Aim of the exercise:
Please retype the lines below word for word, with every character and line break unchanged.

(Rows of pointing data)
################
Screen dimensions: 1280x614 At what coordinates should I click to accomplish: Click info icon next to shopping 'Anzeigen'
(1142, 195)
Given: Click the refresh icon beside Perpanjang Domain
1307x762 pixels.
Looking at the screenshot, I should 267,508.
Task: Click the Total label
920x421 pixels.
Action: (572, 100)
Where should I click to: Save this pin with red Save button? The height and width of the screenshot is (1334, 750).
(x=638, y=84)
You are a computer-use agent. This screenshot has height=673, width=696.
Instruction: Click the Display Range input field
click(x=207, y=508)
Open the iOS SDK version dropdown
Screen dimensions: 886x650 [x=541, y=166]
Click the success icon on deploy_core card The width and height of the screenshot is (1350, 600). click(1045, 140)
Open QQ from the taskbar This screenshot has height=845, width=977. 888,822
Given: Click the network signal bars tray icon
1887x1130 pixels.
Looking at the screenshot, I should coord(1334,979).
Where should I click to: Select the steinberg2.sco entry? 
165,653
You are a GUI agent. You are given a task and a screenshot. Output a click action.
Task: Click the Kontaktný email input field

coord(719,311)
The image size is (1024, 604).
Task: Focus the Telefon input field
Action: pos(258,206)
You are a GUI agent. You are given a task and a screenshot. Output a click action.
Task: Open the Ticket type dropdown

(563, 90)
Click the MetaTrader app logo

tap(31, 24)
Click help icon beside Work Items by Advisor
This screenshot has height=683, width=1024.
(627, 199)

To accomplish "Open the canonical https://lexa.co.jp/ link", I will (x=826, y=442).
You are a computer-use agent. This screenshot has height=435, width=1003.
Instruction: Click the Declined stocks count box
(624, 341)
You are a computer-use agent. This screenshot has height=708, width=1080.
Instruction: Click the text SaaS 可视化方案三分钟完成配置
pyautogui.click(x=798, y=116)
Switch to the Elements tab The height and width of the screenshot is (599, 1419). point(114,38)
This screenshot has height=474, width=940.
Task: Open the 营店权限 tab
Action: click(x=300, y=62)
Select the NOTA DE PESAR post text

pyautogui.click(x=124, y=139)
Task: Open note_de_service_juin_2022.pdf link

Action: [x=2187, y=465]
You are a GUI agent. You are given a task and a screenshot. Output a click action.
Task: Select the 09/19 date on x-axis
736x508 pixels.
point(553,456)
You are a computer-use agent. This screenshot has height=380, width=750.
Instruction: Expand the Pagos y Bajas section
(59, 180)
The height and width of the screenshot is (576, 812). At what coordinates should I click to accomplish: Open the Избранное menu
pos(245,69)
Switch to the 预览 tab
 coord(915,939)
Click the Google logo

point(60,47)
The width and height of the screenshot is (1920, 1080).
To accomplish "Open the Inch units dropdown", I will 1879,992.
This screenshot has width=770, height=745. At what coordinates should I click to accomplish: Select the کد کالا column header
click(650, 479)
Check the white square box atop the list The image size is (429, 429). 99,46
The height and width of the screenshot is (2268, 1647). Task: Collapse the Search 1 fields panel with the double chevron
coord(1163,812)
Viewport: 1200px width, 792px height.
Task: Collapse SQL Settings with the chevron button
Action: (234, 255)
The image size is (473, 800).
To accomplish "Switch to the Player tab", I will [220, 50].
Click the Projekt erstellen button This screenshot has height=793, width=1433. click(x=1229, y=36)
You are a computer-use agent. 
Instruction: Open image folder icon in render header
################
Exercise result:
Screen dimensions: 1280x614 At what coordinates should I click to accomplish: Click info icon next to shopping 'Anzeigen'
(1142, 195)
Given: Click the refresh icon beside Perpanjang Domain
1307x762 pixels.
Looking at the screenshot, I should 267,508.
Task: Click the Total label
920x421 pixels.
Action: (572, 100)
Where should I click to: Save this pin with red Save button? The height and width of the screenshot is (1334, 750).
(x=638, y=84)
You are a computer-use agent. This screenshot has height=673, width=696.
Instruction: Click the Display Range input field
click(x=207, y=508)
Open the iOS SDK version dropdown
Screen dimensions: 886x650 [x=541, y=166]
Click the success icon on deploy_core card The width and height of the screenshot is (1350, 600). click(1045, 140)
Open QQ from the taskbar This screenshot has height=845, width=977. 888,822
Given: Click the network signal bars tray icon
1887x1130 pixels.
Looking at the screenshot, I should coord(1334,979).
Where should I click to: Select the steinberg2.sco entry? 
165,653
You are a GUI agent. You are given a task and a screenshot. Output a click action.
Task: Click the Kontaktný email input field

coord(719,311)
The image size is (1024, 604).
Task: Focus the Telefon input field
Action: pos(258,206)
You are a GUI agent. You are given a task and a screenshot. Output a click action.
Task: Open the Ticket type dropdown

(563, 90)
Click the MetaTrader app logo

tap(31, 24)
Click help icon beside Work Items by Advisor
This screenshot has height=683, width=1024.
(627, 199)

To accomplish "Open the canonical https://lexa.co.jp/ link", I will (x=826, y=442).
You are a computer-use agent. This screenshot has height=435, width=1003.
Instruction: Click the Declined stocks count box
(624, 341)
You are a computer-use agent. This screenshot has height=708, width=1080.
Instruction: Click the text SaaS 可视化方案三分钟完成配置
pyautogui.click(x=798, y=116)
Switch to the Elements tab The height and width of the screenshot is (599, 1419). point(114,38)
This screenshot has height=474, width=940.
Task: Open the 营店权限 tab
Action: click(x=300, y=62)
Select the NOTA DE PESAR post text

pyautogui.click(x=124, y=139)
Task: Open note_de_service_juin_2022.pdf link

Action: [x=2187, y=465]
You are a GUI agent. You are given a task and a screenshot. Output a click action.
Task: Select the 09/19 date on x-axis
736x508 pixels.
point(553,456)
You are a computer-use agent. This screenshot has height=380, width=750.
Instruction: Expand the Pagos y Bajas section
(59, 180)
The height and width of the screenshot is (576, 812). At what coordinates should I click to accomplish: Open the Избранное menu
pos(245,69)
Switch to the 预览 tab
 coord(915,939)
Click the Google logo

point(60,47)
The width and height of the screenshot is (1920, 1080).
To accomplish "Open the Inch units dropdown", I will 1879,992.
This screenshot has width=770, height=745. At what coordinates should I click to accomplish: Select the کد کالا column header
click(650, 479)
Check the white square box atop the list The image size is (429, 429). 99,46
The height and width of the screenshot is (2268, 1647). Task: Collapse the Search 1 fields panel with the double chevron
coord(1163,812)
Viewport: 1200px width, 792px height.
Task: Collapse SQL Settings with the chevron button
Action: (234, 255)
The image size is (473, 800).
To accomplish "Switch to the Player tab", I will [220, 50].
Click the Projekt erstellen button This screenshot has height=793, width=1433. click(x=1229, y=36)
You are a computer-use agent. 
Instruction: Open image folder icon in render header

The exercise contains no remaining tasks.